Мы признаем это возражение; мы откажемся от поиска поразительного эффекта контраста и обратимся к объекту сравнения, который все-таки ближе, — к телу животного или человека. Но и здесь мы находим то же самое. Ранние стадии развития никоим образом не существуют до сих пор; они поглощены более поздними чертами, для которых они поставляли материал. Эмбрион нельзя продемонстрировать во взрослом человеке; тимус детства заменяется после полового созревания соединительной тканью, но сам по себе больше не существует; в костном мозге взрослого человека я могу, правда, проследить контуры детской костной структуры, но последняя сама по себе больше не сохраняется — она удлинялась и утолщалась, пока не достигла своей окончательной формы. Дело в том, что выживание всех ранних стадий наряду с окончательной формой возможно только в психике, и для нас невозможно представить феномен такого рода в наглядных терминах.
Возможно, мы заходим слишком далеко с этим выводом. Возможно, нам следует ограничиться утверждением, что то, что прошло в психике, может выжить и не обязательно должно погибнуть. Всегда возможно, что даже в психике многое из старого может быть настолько стерто или поглощено — нормально или в виде исключения, — что оно не может быть восстановлено или оживлено никакими средствами, или что выживание этого всегда связано с определенными благоприятными условиями. Это возможно, но мы ничего об этом не знаем. Мы можем быть уверены лишь в том, что выживание прошлого в психике является скорее правилом, чем исключением.
Таким образом, мы вполне готовы признать, что «океаническое» чувство существует у многих людей, и мы склонны связывать его с ранней стадией эго-чувства; тогда возникает дальнейший вопрос, каково право этого чувства считаться источником потребности в религии.
Мне это притязание не кажется очень весомым. Разумеется, чувство может быть источником энергии только тогда, когда оно само является выражением сильной потребности. Выведение потребности в религии из детского чувства беспомощности и порождаемой им тоски по отцу кажется мне неоспоримым, особенно учитывая, что это чувство не просто переносится из детских дней, но поддерживается в живом состоянии непрерывно страхом перед тем, что принесет превосходящая мощь судьбы.

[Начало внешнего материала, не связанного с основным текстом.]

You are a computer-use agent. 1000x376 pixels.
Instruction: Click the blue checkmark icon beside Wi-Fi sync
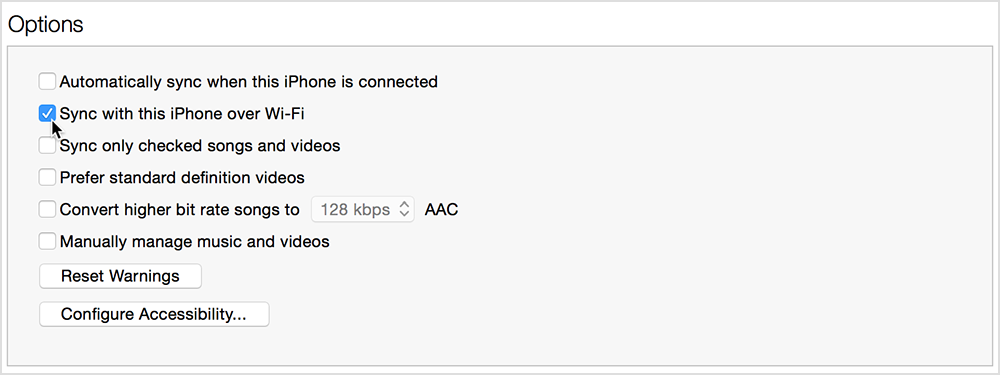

Я не мог бы указать ни на одну потребность в детстве столь сильную, как потребность в отцовской защите. Таким образом, роль, которую играет «океаническое» чувство, стремящееся, по моему предположению, восстановить безграничный нарциссизм, никак не может занимать первое место. Выведение религиозного отношения можно проследить в четких контурах вплоть до детского чувства беспомощности. За этим может стоять что-то еще, но пока оно окутано неизвестностью.